• [Excerpt provided]
==================================================
The
anti-evolution campaign of the 1920s might never have happened without
the
leadership of an austere, upright Baptist minister from Minneapolis,
William B. Riley. In a state far north of
the Bible Belt and
short on Baptists, Kentucky-born Riley built a 3,000-member downtown
congregation based and emerged as the dominant figure in American
fundamentalism. Riley’s distinctive
brand of fundamentalism combined social activism, puritanical moralism,
and a
literalist premillennialist theology. In
his 1906 book urging Christians to serve the urban poor, Riley defined
the
mission of the Church as he saw it: “When the Church is regarded as the
body of
God-fearing, righteous-living men, then, it ought to be in politics,
and as a
powerful influence.” (EL, 35-36)
Riley
threw himself into politics. Seeing
liquor as the source of most urban problems, he became an outspoken
advocate
for prohibition. Following the adoption
of the Eighteenth Amendment in 1919, Riley turned his attention to
another threat
to Christian life: “the new infidelity, known as modernism.”
Riley
invented the label “fundamentalist” and became the prime mover in the
movement
that took that name. That year Riley
brought together 6,000 conservative Christians for the first conference
of an
organization he founded, the World Christian Fundamentals Association
(WCFA). Riley warned delegates that
mainline Protestant denominations were coming increasingly under the
sway of
modernism. (EL, 36) Riley
urged them to stand by their traditional
faith in the face of the modernist threat: “God forbid that we should
fail him
in the hour when the battle is heavy.”
For his own part, Riley led the effort to purge the Northern
Baptist
denomination of liberals. (PC, 67-68)
Although
his Fundamentalist movement began as a reaction to the growing
popularity of
“higher criticism” (the view that the Bible is best understood in the
distinct
historical and cultural context which produced it), Riley soon
identified the
growing acceptance by modernist religious leaders of evolution as the
infidelity most threatening to Christian values. Riley
made the teaching of evolution in the
public schools his number one target.
Evolution, he declared, was the “propaganda of infidelity,
palmed off in
the name of science.” (GMT, 52-53)
By
1922, the WFCA was actively promoting its anti-evolution agenda around
the
country. In Kentucky, Baptists pushed an
anti-evolution
law that lost by only a single vote in the House of Representatives. The WFCA began lobbying for similar
legislation in several other states.
==================================================
• [What the task asks] Using the text on William B. Riley, please name the organization whose first conference he convened.

• [Available data]
==================================================
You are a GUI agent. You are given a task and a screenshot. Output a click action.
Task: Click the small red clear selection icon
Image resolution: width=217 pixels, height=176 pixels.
==================================================
• [Solution to this exercise] The World Christian Fundamentals Association (WCFA).